[GIVEN INFORMATION]
● ● ●

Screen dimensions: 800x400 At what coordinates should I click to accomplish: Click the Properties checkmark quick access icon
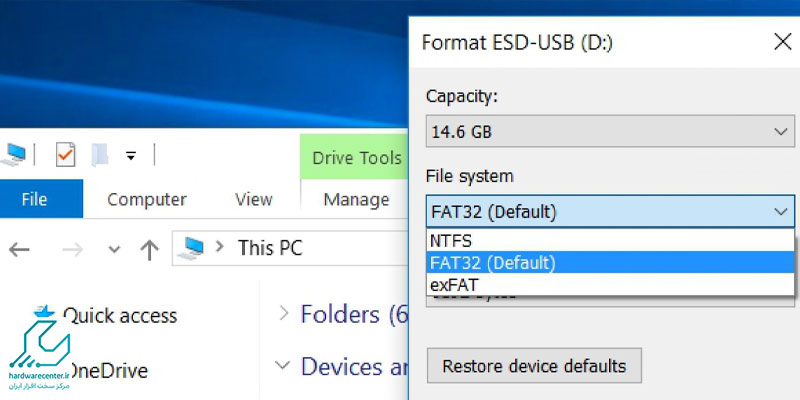pyautogui.click(x=66, y=155)
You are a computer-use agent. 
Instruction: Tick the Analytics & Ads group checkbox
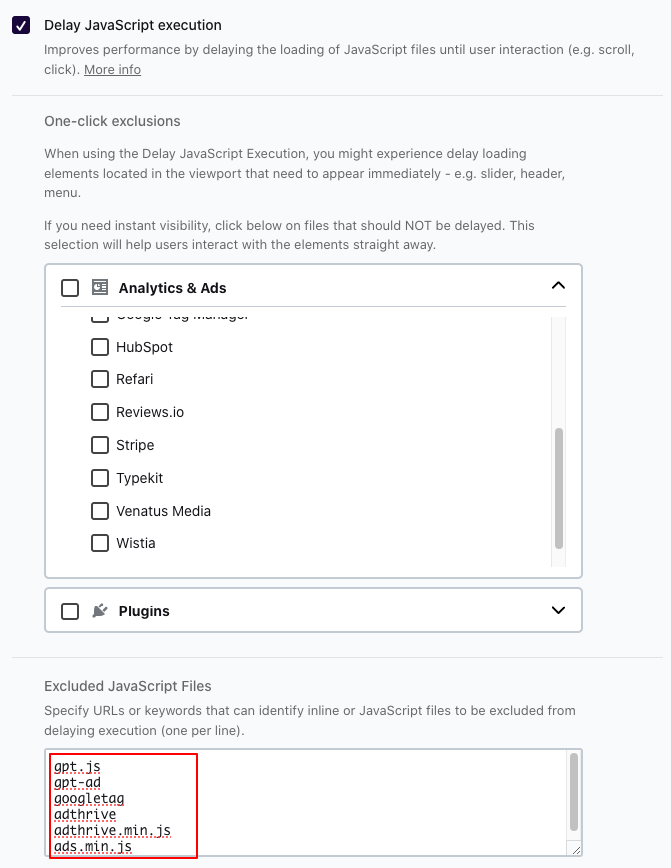(x=70, y=288)
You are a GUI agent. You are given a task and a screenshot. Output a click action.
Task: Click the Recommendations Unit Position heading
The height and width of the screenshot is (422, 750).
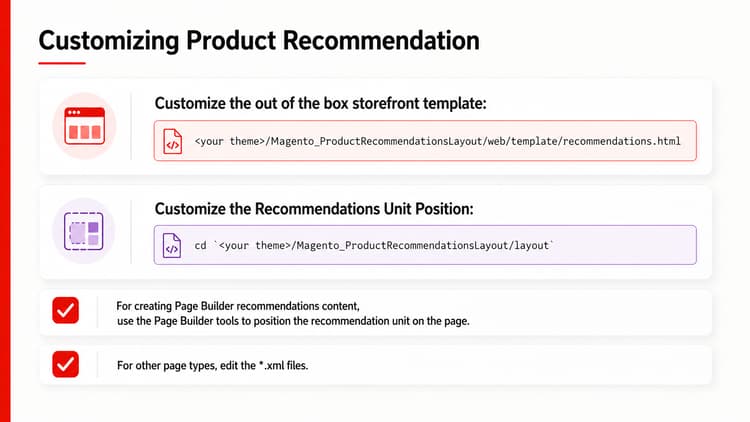(x=314, y=209)
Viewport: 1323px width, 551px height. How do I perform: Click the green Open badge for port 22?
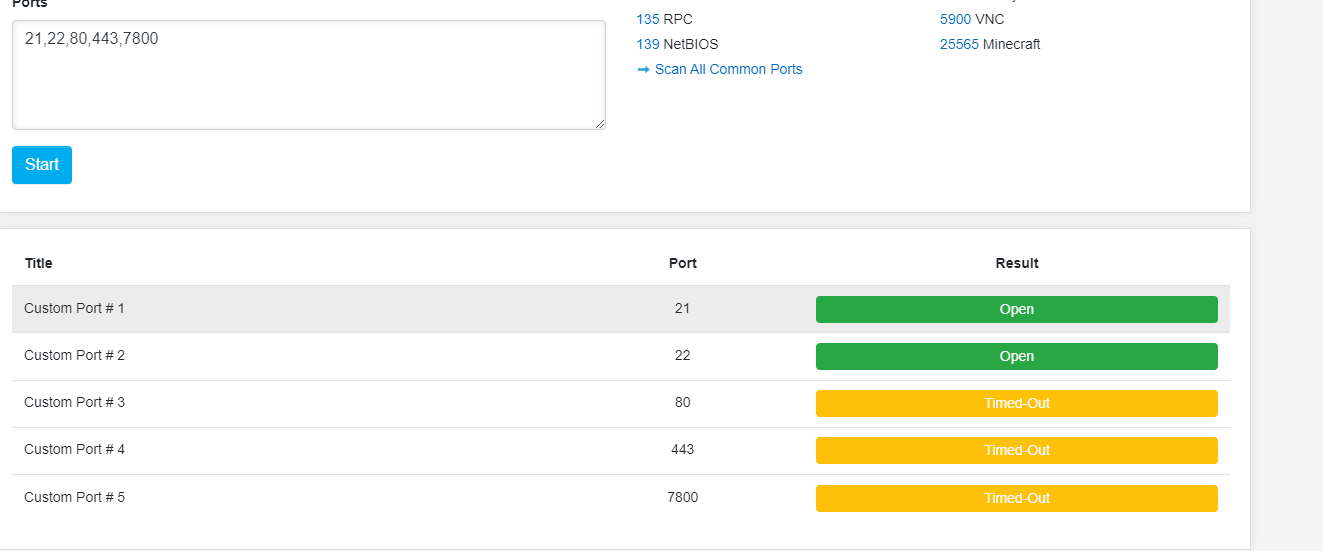coord(1016,357)
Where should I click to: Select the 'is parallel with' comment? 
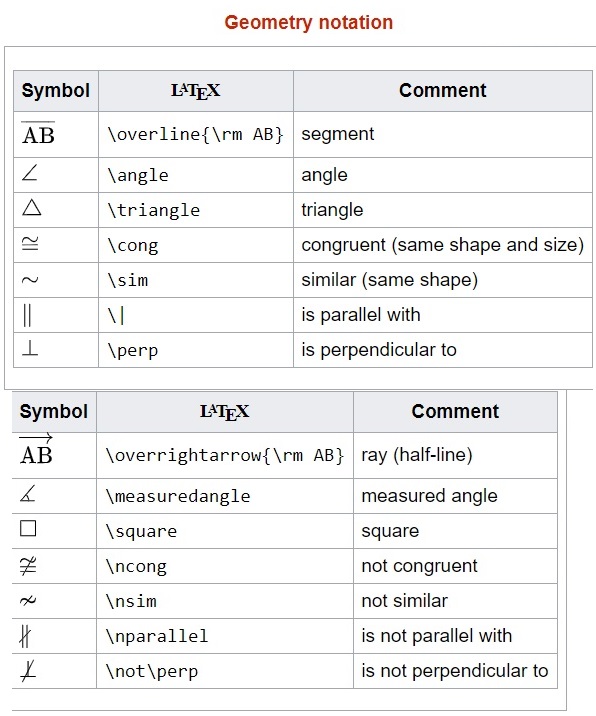361,315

● ● ●

[TRY IT] What lines in the records above include the string "agent"? Copy each one.

[TASK RESULT]
You are a computer-use agent. 
You are a GUI agent. You are given a task and a screenshot. Output a click action.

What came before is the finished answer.